Your goal: Go to the line in the data below that contains "Click the Modèles de péridicité heading". Write it out exactly, along with every later line through the last, and nothing else.
Start of Data records
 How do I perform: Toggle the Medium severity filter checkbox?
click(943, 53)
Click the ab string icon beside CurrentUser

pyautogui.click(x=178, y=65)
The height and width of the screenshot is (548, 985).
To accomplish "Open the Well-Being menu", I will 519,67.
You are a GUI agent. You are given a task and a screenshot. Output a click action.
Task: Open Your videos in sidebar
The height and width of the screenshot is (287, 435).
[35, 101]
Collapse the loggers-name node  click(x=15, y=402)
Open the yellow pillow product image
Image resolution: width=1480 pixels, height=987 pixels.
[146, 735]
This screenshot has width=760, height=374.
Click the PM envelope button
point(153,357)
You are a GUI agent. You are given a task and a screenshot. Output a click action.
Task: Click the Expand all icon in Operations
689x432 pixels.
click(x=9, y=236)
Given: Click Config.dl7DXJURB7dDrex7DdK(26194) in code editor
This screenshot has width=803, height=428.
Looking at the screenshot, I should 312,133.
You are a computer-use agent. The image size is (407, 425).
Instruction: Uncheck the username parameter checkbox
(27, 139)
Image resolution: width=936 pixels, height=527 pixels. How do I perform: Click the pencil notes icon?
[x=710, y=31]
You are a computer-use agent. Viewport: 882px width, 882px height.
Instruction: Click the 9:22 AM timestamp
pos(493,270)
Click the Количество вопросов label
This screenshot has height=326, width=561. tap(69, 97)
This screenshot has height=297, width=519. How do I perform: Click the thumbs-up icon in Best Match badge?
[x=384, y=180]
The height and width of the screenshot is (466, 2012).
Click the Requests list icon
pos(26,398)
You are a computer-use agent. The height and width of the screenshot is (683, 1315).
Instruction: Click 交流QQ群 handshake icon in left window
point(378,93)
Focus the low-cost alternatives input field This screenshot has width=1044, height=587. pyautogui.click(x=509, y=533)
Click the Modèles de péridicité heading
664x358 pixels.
End of Data records
Answer to the problem:
Click the Modèles de péridicité heading
664x358 pixels.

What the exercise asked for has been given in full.